Once adhesion is completed the invasion phase begins. Binucleate cells form in the

trophectoderm and migrate to form a hybrid trinucleate cell with the fetus trophectoderm and

maternal endometrium (Bazer et al., 2009). Binucleate trophoblast cells, also called trophoblast

giant cells, are cells of the trophectoderm first seen at the beginning of implantation and continue

throughout pregnancy in all ruminants. The mature binucleate cells migrate from the chorionic

epithelium and through the apical trophectoderm tight junction; they fuse with uterine cells of the

maternal side of the placenta and form a feto-maternal syncytium. The second main function of

the binucleated cells is the endocrine role that they play during gestation. Migration and fusion of

these cells with maternal epithelial cells are important mechanisms for the purpose of delivering

binucleate cell granules contents into the maternal system (Wooding, 1982).
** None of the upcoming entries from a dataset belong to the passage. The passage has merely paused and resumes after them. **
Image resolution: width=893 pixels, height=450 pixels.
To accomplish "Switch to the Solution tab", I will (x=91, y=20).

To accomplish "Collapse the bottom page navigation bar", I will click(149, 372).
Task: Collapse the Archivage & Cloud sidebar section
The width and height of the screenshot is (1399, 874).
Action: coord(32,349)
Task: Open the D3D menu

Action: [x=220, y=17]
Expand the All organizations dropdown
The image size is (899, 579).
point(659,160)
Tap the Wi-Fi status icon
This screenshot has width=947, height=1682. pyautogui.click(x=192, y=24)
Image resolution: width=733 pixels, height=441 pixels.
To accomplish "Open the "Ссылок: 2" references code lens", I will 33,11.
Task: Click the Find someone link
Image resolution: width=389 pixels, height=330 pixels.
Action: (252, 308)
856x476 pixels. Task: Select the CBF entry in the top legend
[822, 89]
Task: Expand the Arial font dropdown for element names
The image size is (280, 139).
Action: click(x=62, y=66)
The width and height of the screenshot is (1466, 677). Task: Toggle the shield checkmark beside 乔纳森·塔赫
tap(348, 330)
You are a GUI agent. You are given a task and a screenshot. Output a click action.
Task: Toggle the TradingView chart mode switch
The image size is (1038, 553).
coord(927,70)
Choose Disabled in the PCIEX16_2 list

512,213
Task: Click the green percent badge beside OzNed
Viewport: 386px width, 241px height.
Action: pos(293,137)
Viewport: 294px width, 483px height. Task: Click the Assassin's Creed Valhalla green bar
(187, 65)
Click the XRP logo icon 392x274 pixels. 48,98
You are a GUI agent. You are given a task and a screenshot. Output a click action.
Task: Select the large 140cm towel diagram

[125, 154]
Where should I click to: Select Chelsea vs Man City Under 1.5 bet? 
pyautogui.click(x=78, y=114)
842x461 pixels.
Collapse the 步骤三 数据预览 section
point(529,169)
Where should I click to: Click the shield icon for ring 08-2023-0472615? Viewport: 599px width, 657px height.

These granules

contain hormones associated with pregnancy, such as placental lactogen, prolactin-related

protein-1, P4, E2 and pregnancy-associated glycoprotein (PAG; Wooding, 1982; Igwebuike,

2006).

Pregnancy-Associated Glycoprotein

Pregnancy-associated glycoproteins are a family of several glycoproteins which are

secreted by binucleated cells in early placentation and can be detected in the maternal circulation

throughout most of pregnancy. The first members of the PAG family of proteins were identified

when bovine cotyledons were homogenized and protein lysates were used to inoculate rabbits.

The antisera produced reacted with two pregnancy-specific antigens: pregnancy-specific protein

A and pregnancy-specific protein B (PSPB; Butler et al., 1982). Later, a different group of

researchers (Zoli et al., 1991) purified what turned out to be a similar antigen with the same

plasma profile during gestation. This molecule was named pregnancy-associated glycoprotein 1.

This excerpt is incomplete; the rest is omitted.